DATA EXTRACTS:

= = = = = = =

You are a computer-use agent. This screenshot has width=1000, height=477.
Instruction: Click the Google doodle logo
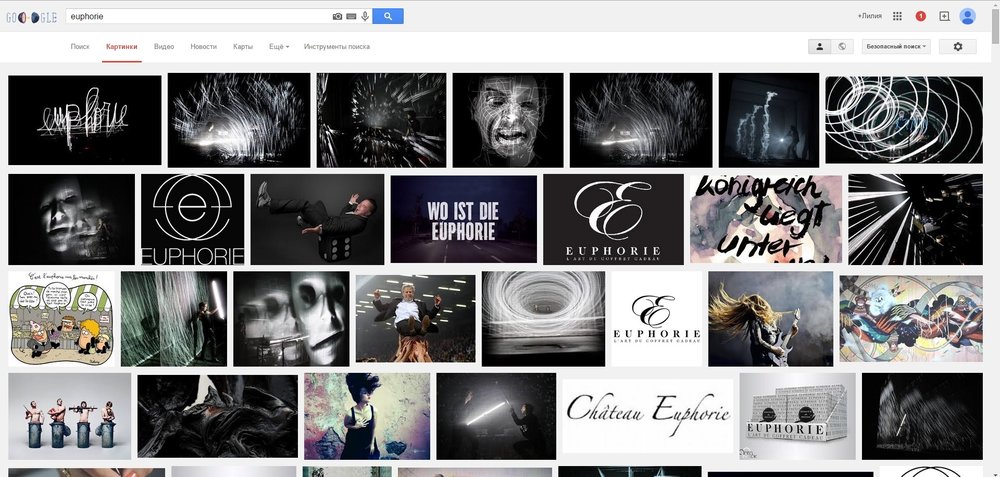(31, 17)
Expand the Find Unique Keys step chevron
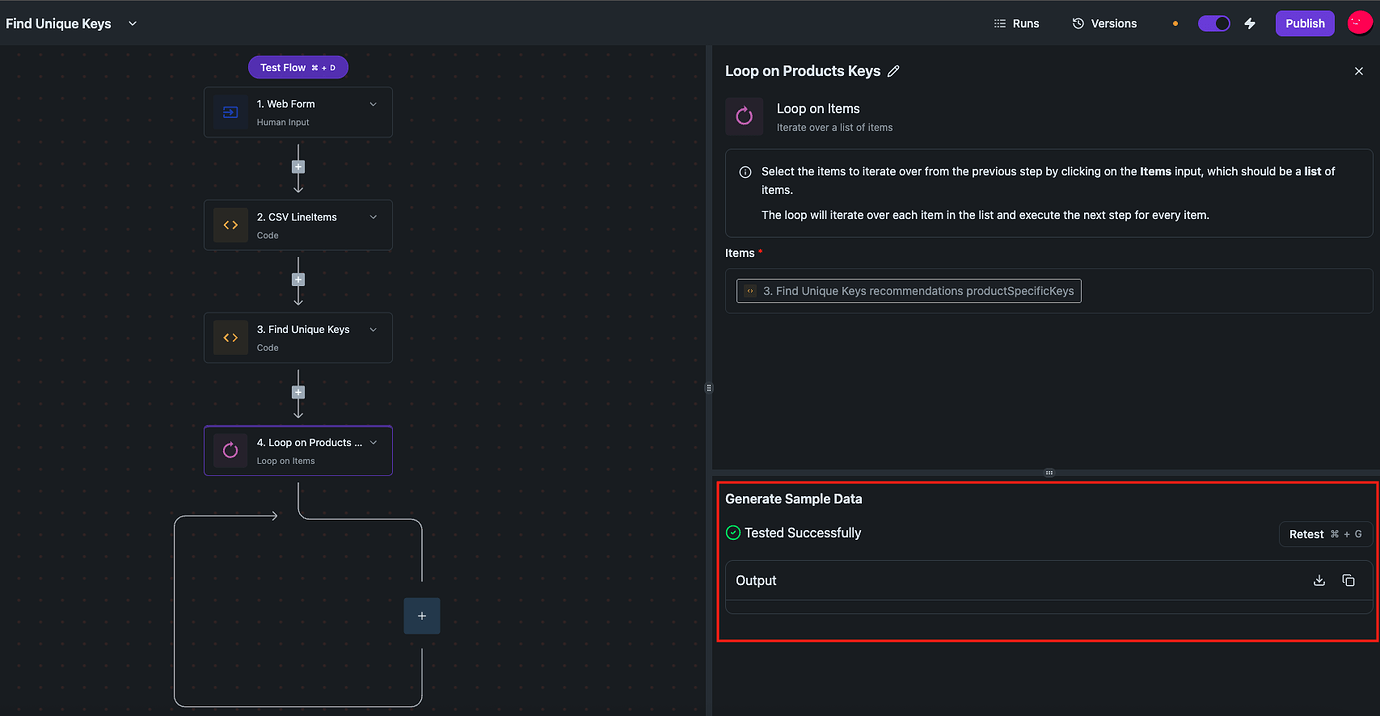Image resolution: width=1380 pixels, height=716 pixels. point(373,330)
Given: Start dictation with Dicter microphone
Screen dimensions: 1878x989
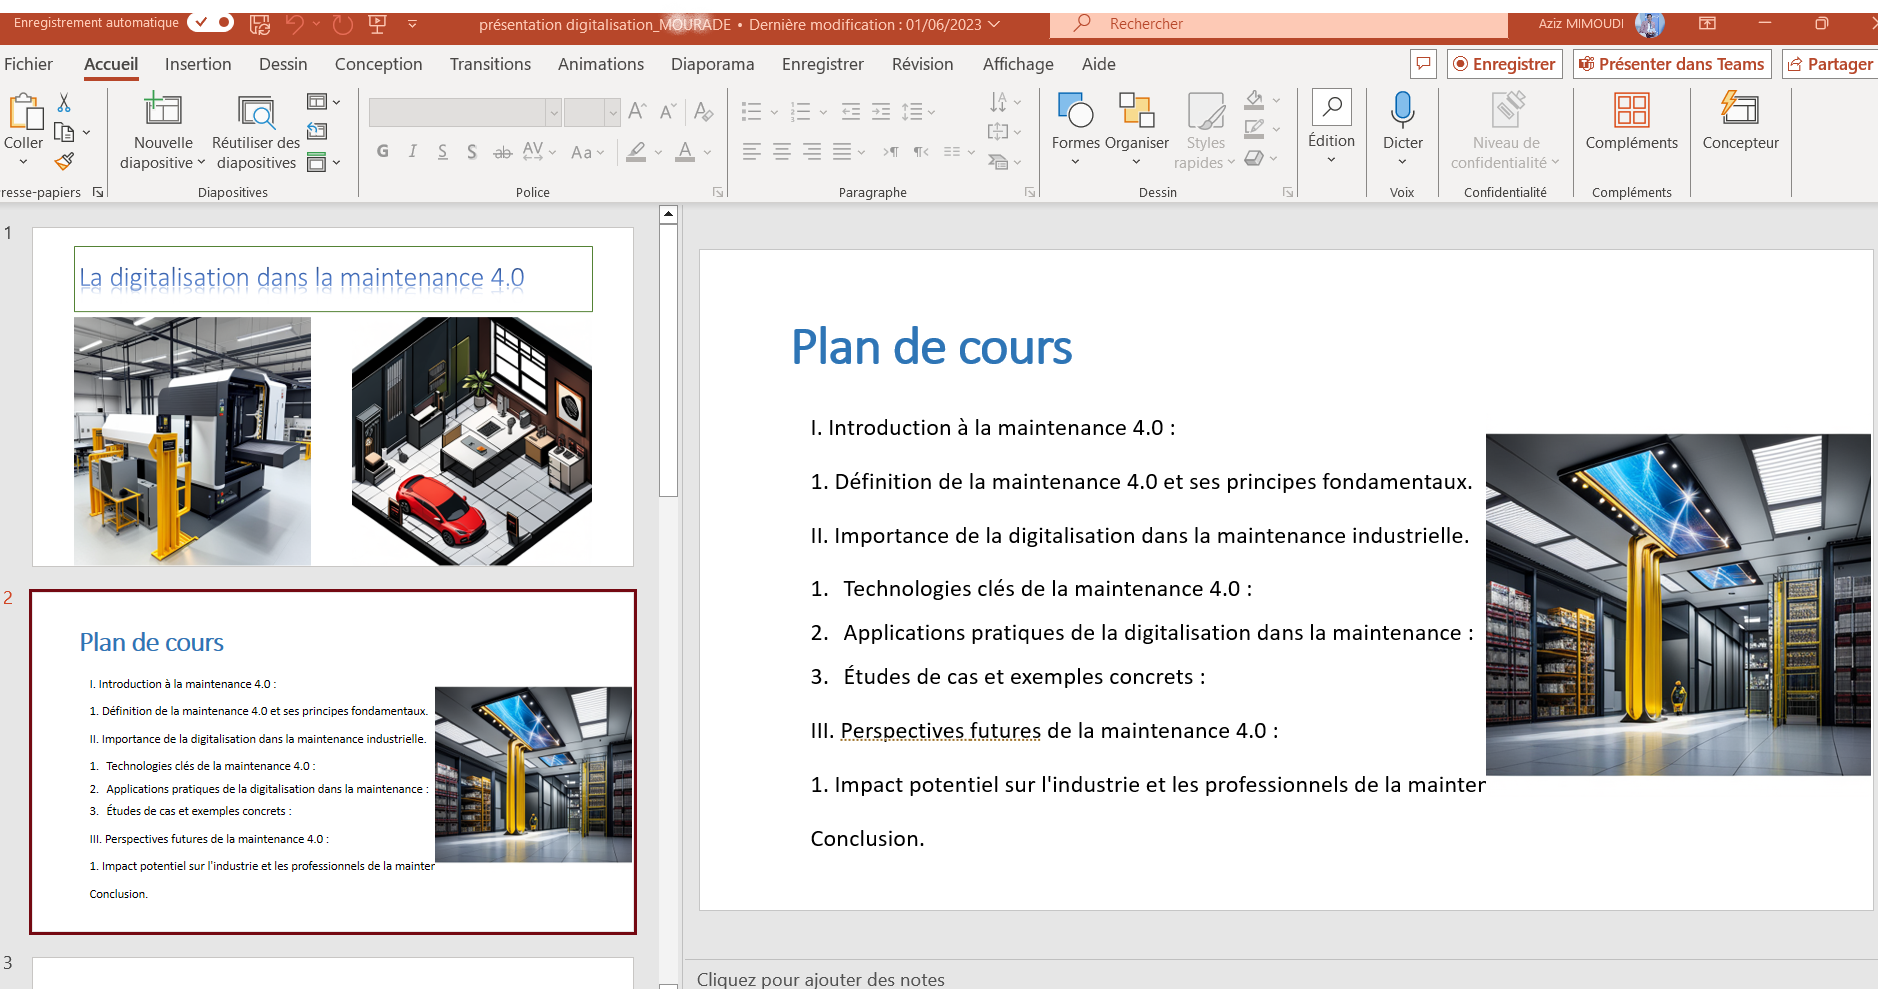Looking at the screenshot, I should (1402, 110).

= = = = = = =

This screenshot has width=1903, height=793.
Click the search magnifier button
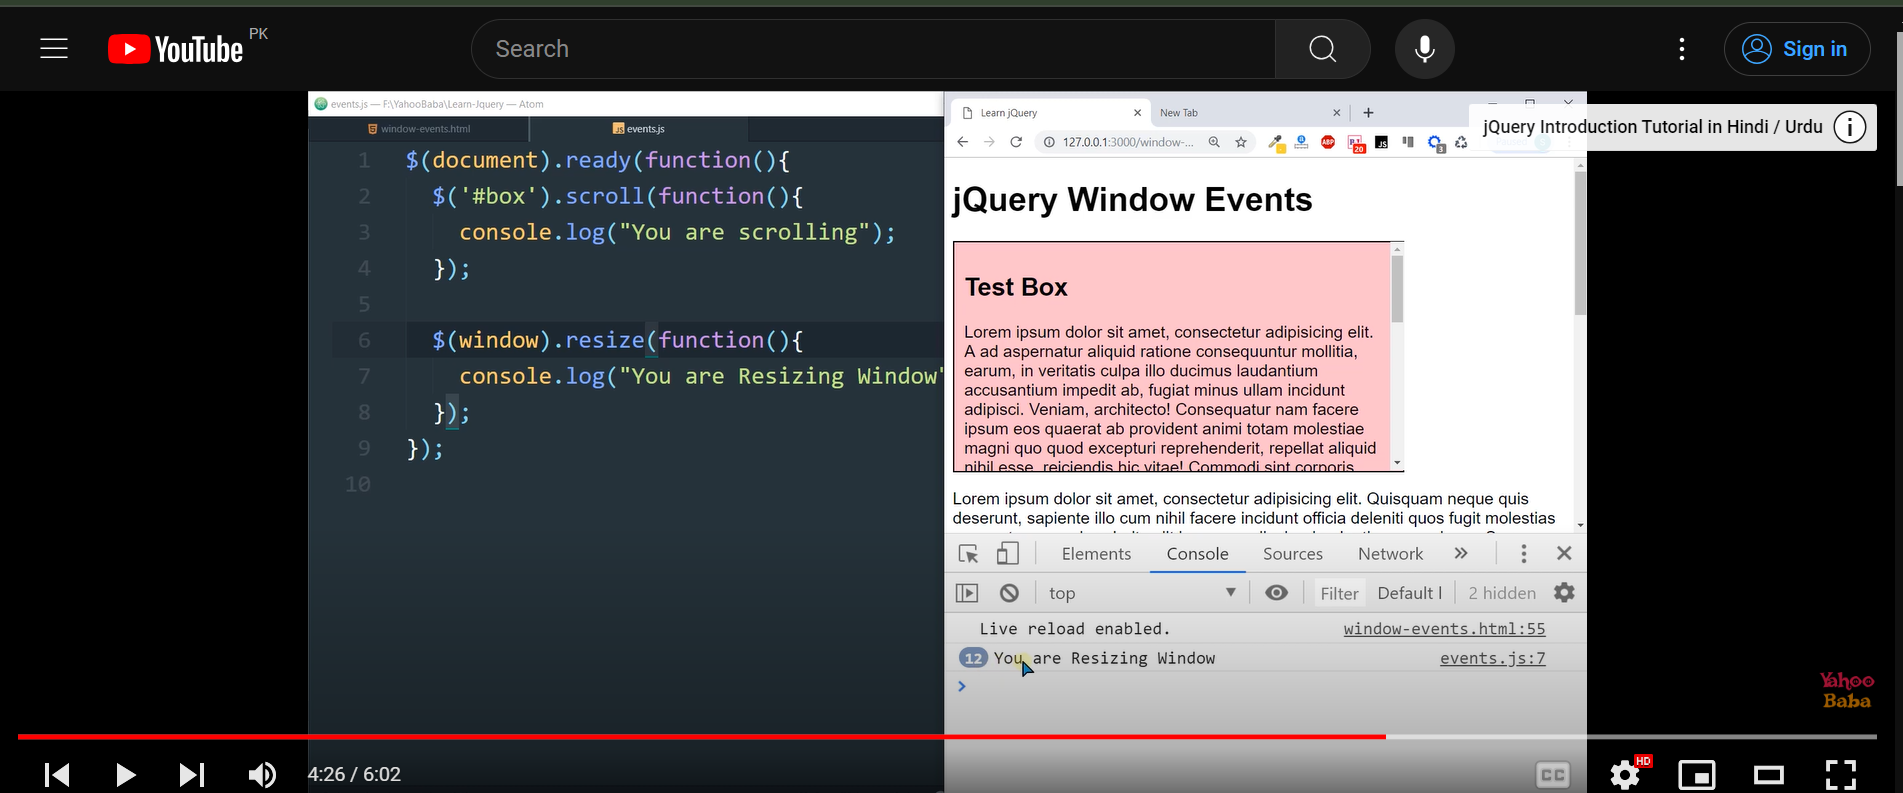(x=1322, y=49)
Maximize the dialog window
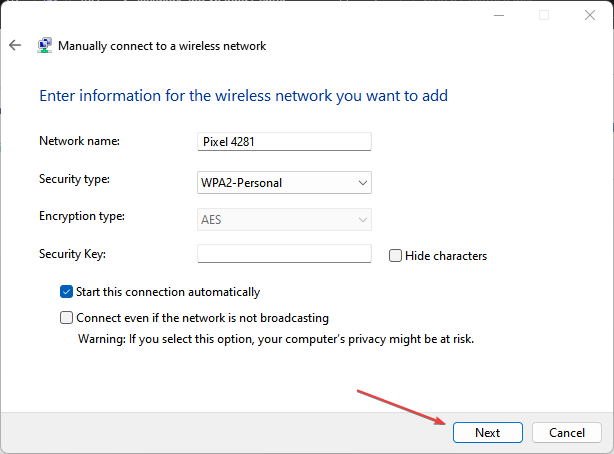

= = = = = = =

EXERCISE OBJECTIVE: What lines in the listing above hold the string "This"? List them.

SOLUTION:
You are a computer-use agent. This screenshot has width=1000, height=477.
This screenshot has width=1903, height=793.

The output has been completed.